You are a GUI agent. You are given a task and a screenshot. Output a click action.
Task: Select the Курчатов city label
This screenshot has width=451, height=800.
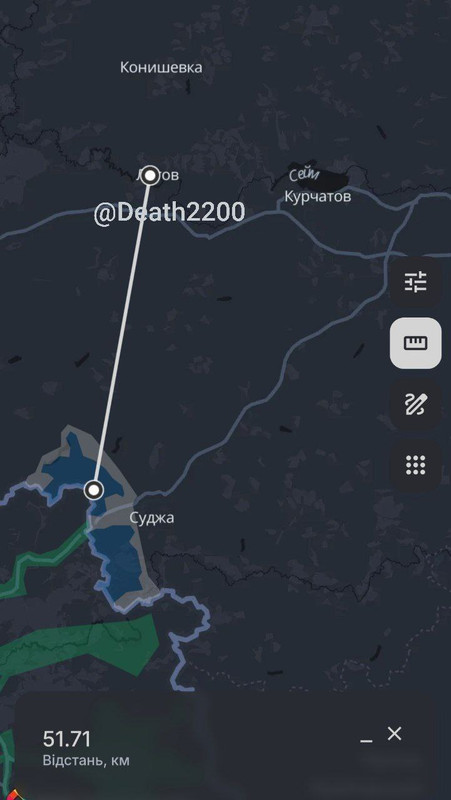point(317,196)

==

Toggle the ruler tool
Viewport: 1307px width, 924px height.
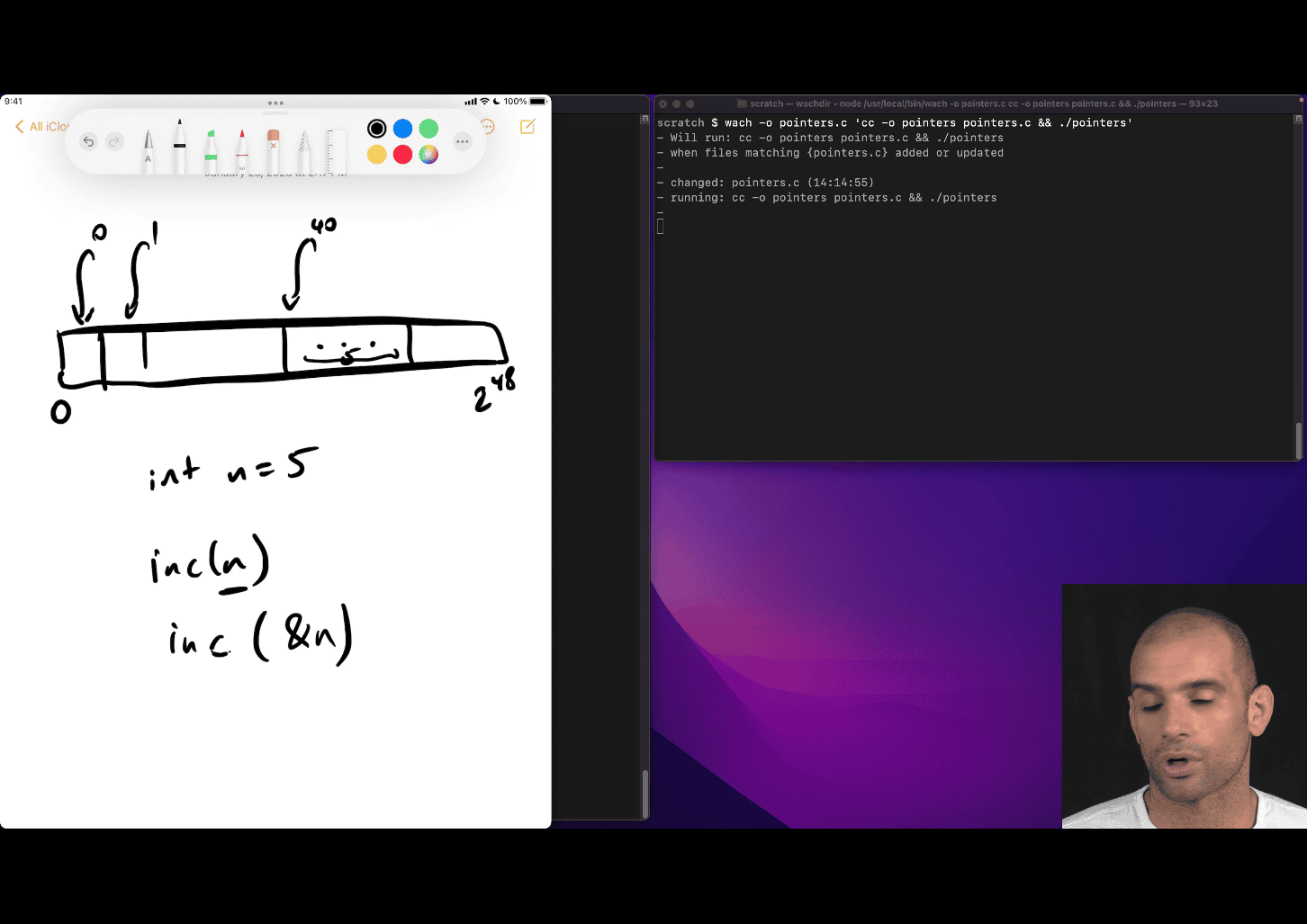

---

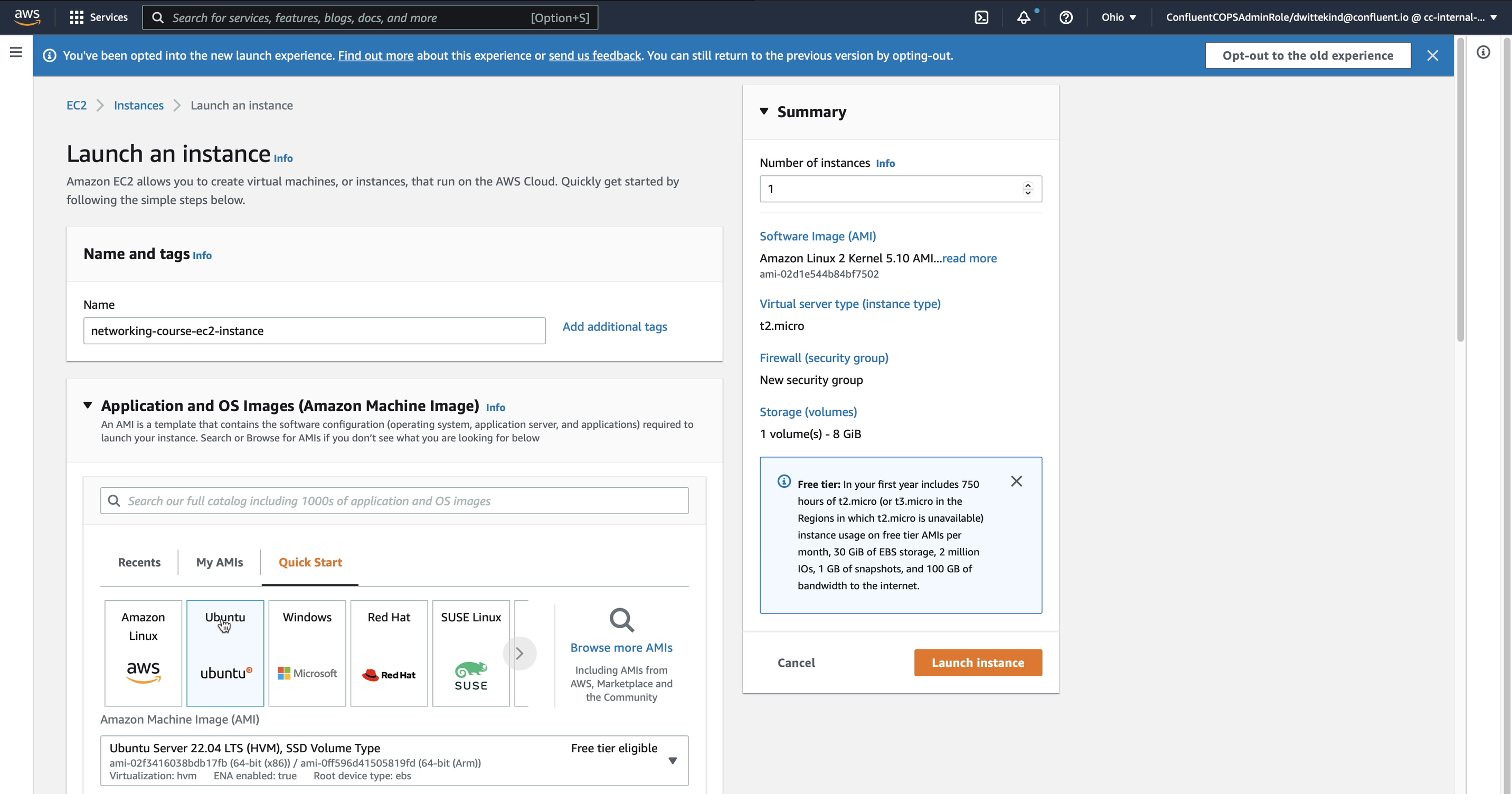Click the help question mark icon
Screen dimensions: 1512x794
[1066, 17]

**What the exercise asks**
Pick out each line in the entries above that contains the word "height", and copy those lines.

**The answer**
This screenshot has width=451, height=800.
Viewport: 1307px width, 924px height.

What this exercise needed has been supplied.